Retype the records below from their first line through the line holding "Task: Click the Symantec checkmark logo icon", including both ends and no pictures.
****************
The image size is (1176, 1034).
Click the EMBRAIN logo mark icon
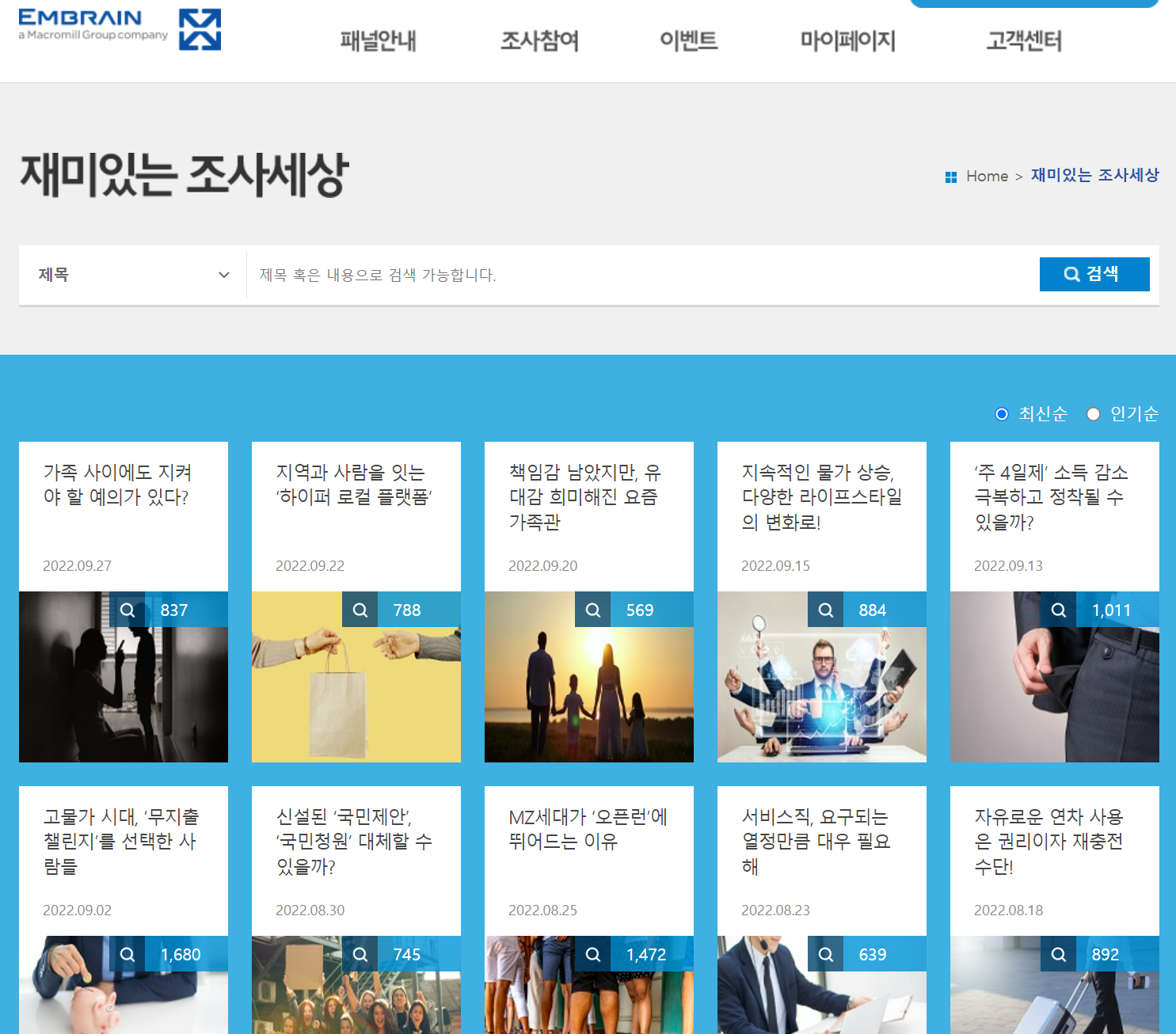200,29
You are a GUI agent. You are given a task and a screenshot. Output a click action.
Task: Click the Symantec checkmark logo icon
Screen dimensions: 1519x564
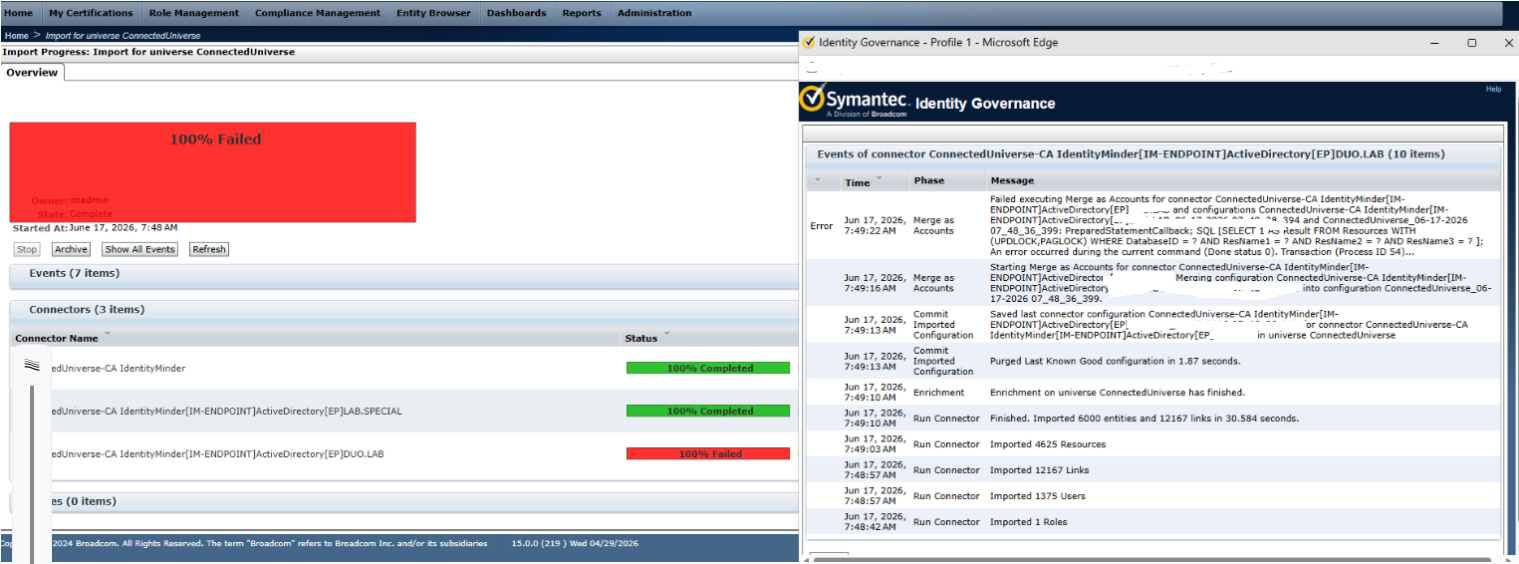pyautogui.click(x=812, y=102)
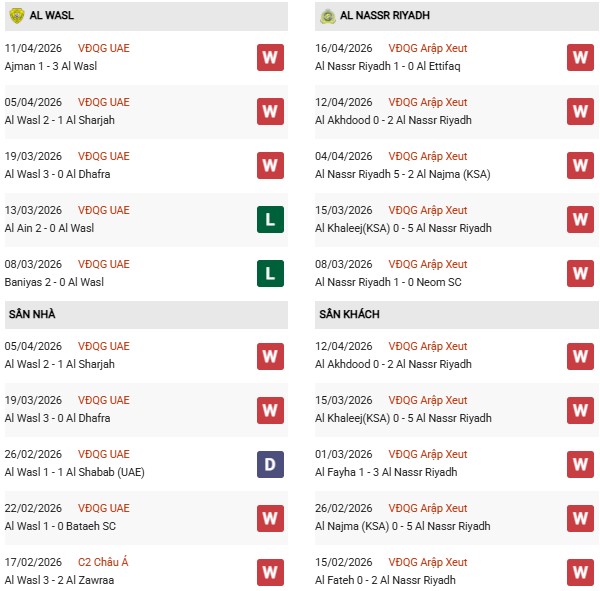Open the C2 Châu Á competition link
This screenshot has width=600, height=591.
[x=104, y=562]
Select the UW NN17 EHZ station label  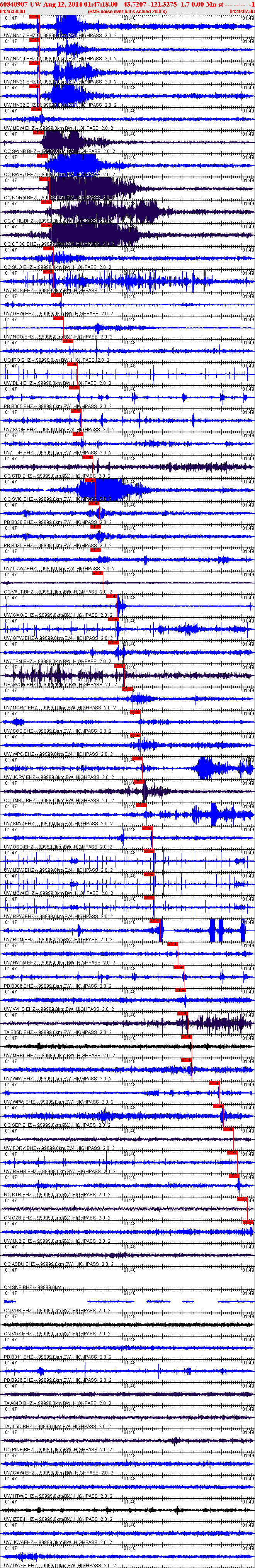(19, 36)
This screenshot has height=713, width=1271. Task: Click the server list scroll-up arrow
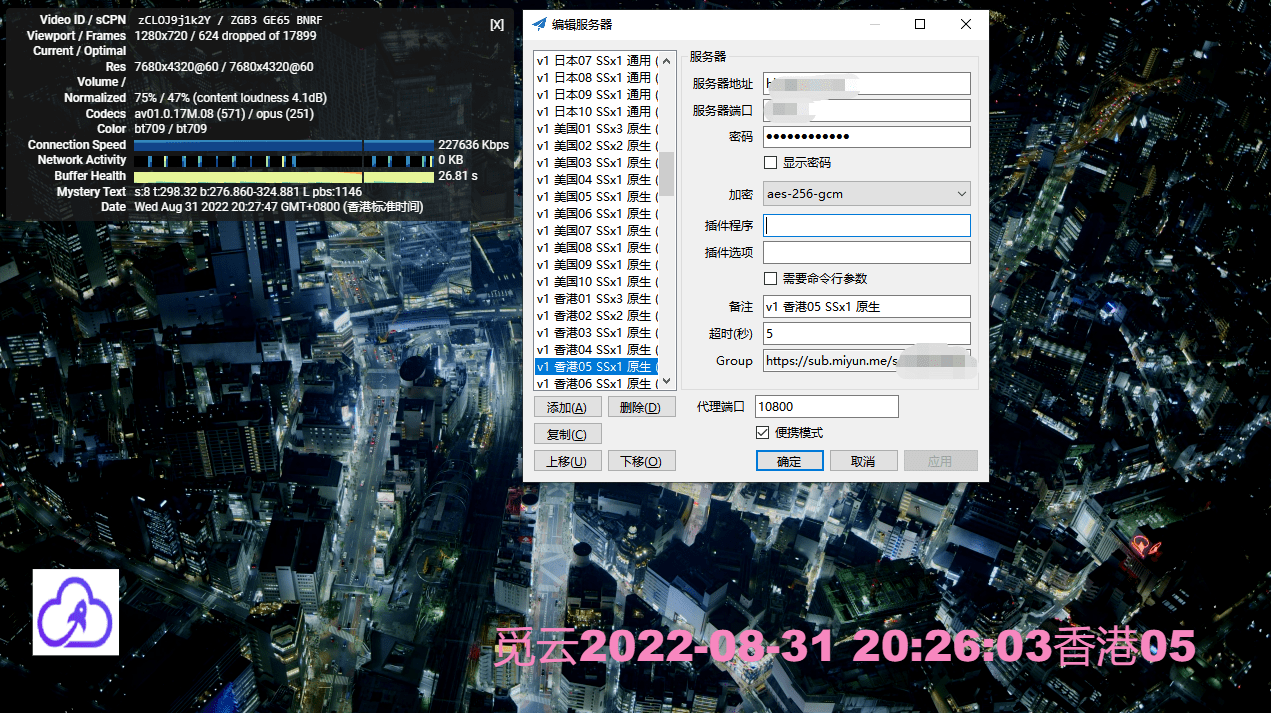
****************
Solution to the problem —
The image size is (1176, 1034).
Click the EMBRAIN logo mark icon
200,29
You are a GUI agent. You are given a task and a screenshot. Output a click action.
Task: Click the Symantec checkmark logo icon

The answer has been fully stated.